__EXERCISE AIM__: Retype exactly the lines from the one that contains "This screenshot has width=803, height=276." through the end of the listing, both included, but not the pictures.

__THE DATA__:
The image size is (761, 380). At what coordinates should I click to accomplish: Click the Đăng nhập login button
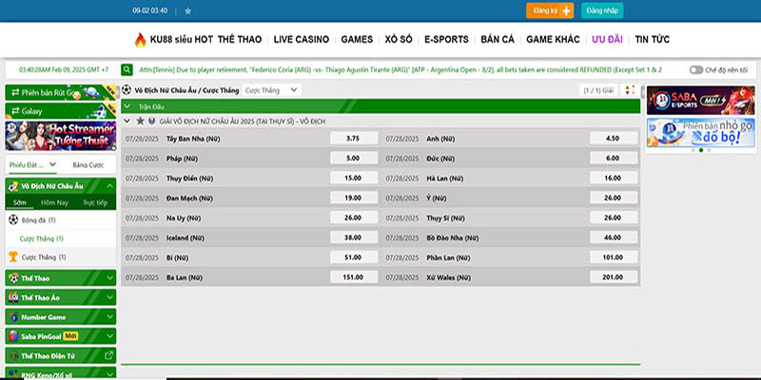pyautogui.click(x=602, y=10)
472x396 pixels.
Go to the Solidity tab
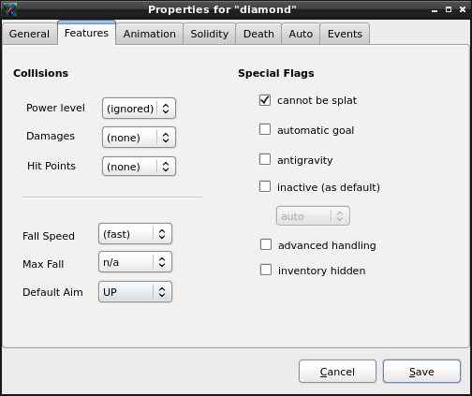click(210, 34)
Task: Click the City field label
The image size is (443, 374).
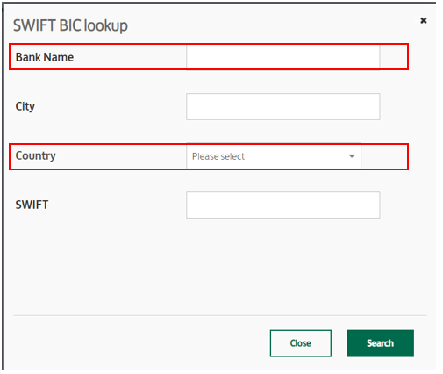Action: pyautogui.click(x=25, y=106)
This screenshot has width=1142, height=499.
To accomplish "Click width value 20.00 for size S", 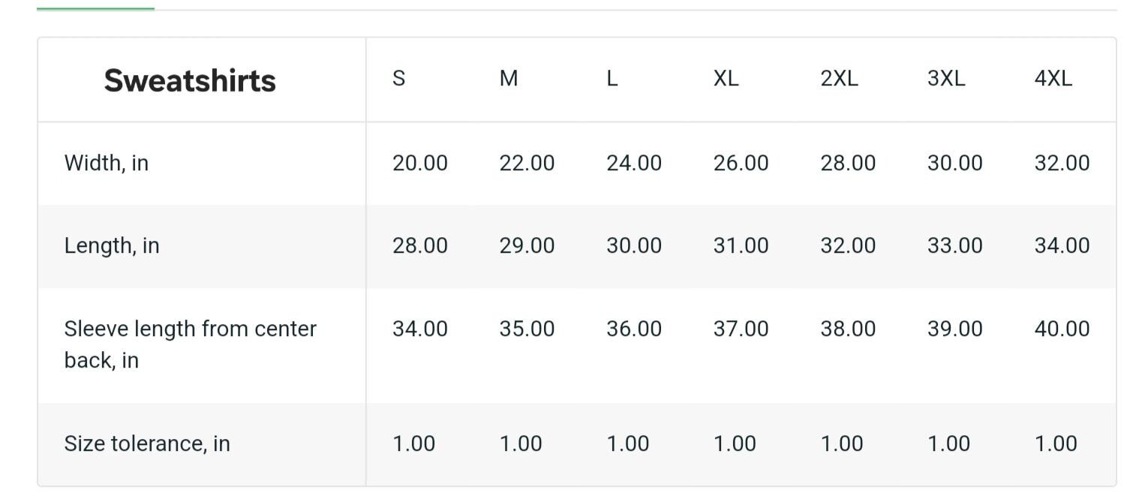I will click(x=420, y=163).
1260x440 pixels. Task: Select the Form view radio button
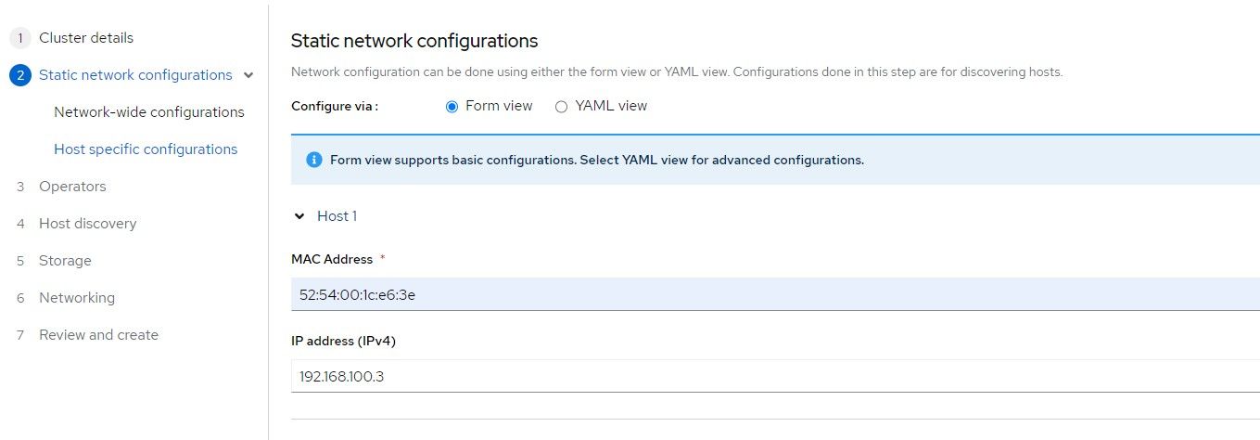(452, 107)
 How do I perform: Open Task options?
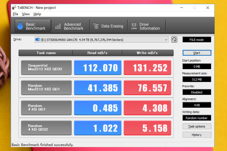(x=197, y=127)
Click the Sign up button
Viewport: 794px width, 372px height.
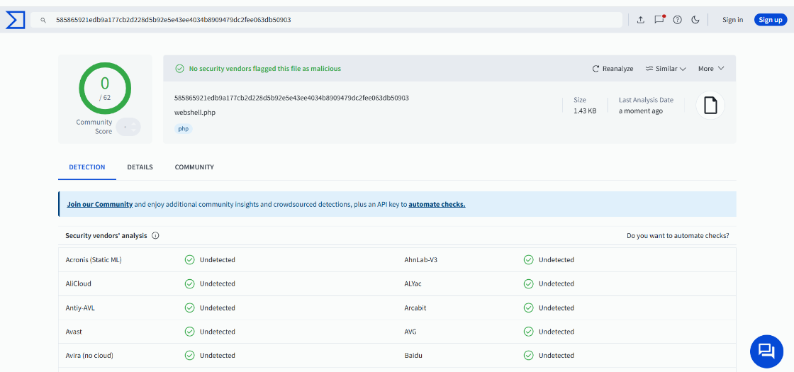(x=770, y=20)
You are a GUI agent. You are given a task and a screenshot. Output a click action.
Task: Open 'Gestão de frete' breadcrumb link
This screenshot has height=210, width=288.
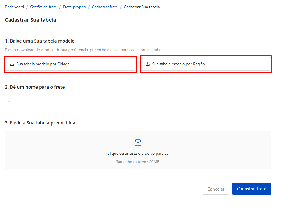tap(43, 7)
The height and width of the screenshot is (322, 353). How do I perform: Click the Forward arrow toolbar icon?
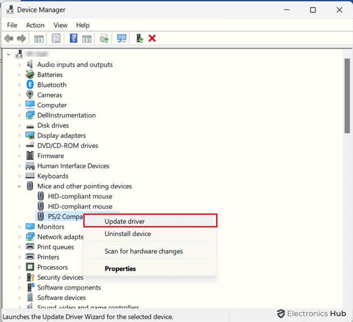click(21, 39)
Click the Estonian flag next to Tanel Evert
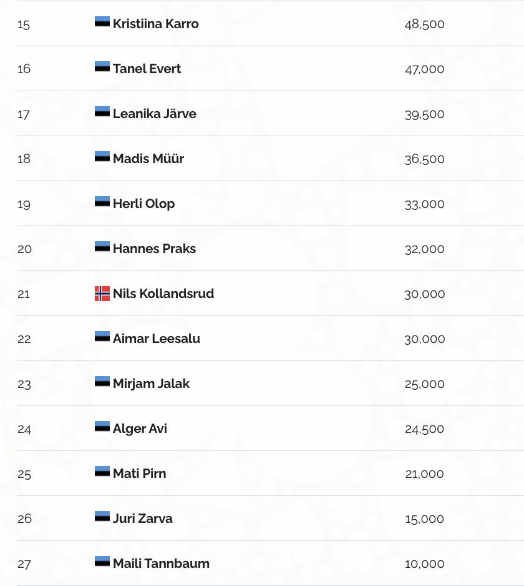This screenshot has height=586, width=524. [x=102, y=67]
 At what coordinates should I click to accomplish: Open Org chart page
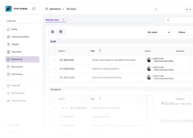coord(16,52)
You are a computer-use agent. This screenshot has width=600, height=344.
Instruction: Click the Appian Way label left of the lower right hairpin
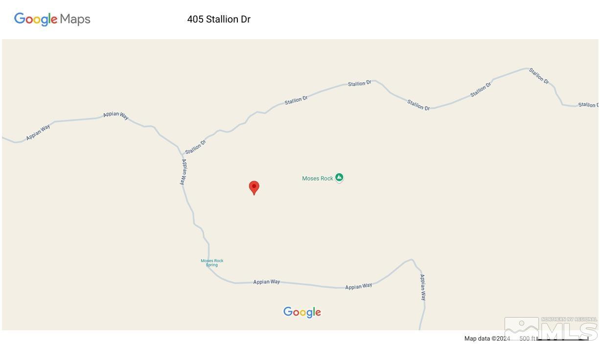359,286
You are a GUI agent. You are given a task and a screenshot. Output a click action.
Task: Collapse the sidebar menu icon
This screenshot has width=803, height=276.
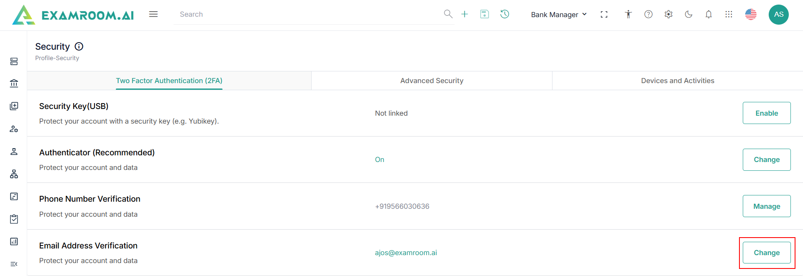(14, 264)
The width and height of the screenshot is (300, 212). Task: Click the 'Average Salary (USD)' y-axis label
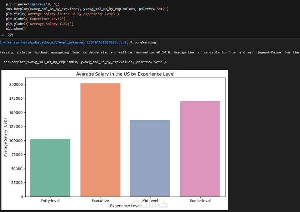tap(5, 138)
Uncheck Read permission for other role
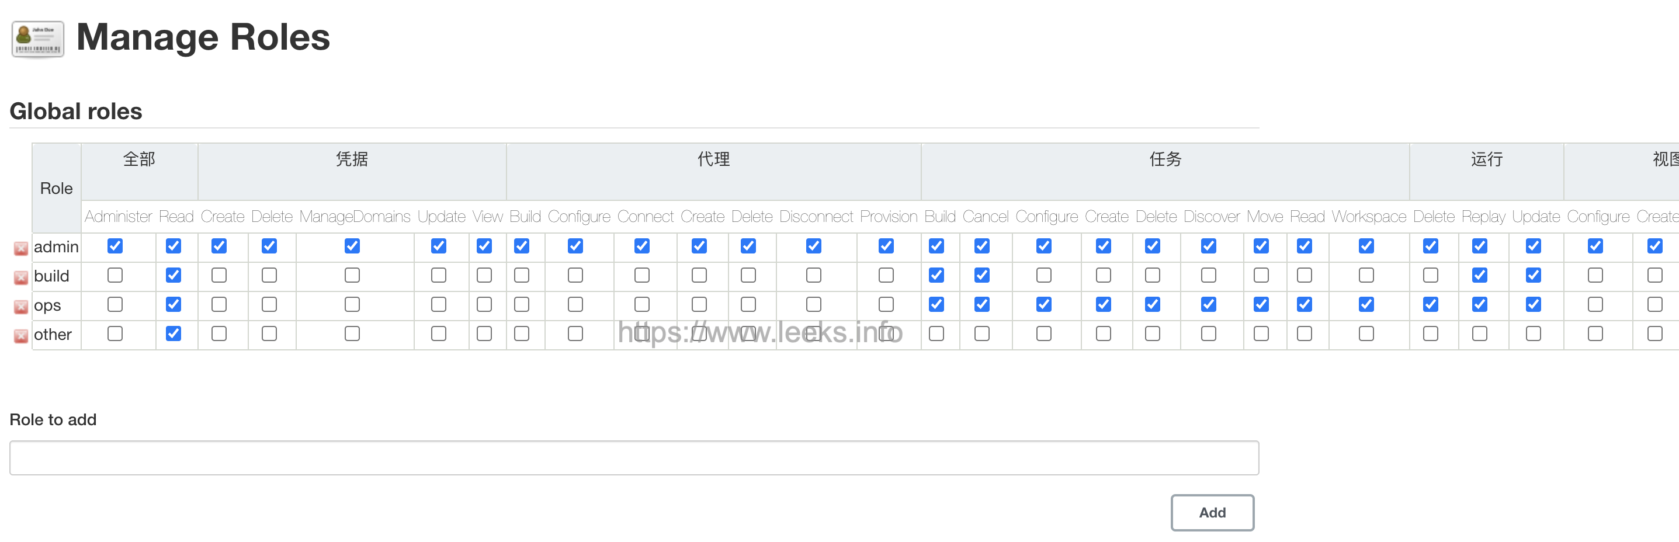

__RESULT FOR THIS TASK__:
This screenshot has width=803, height=276.
(14, 264)
The width and height of the screenshot is (300, 212). Task: Click the 'Average Salary (USD)' y-axis label
tap(5, 138)
Uncheck Read permission for other role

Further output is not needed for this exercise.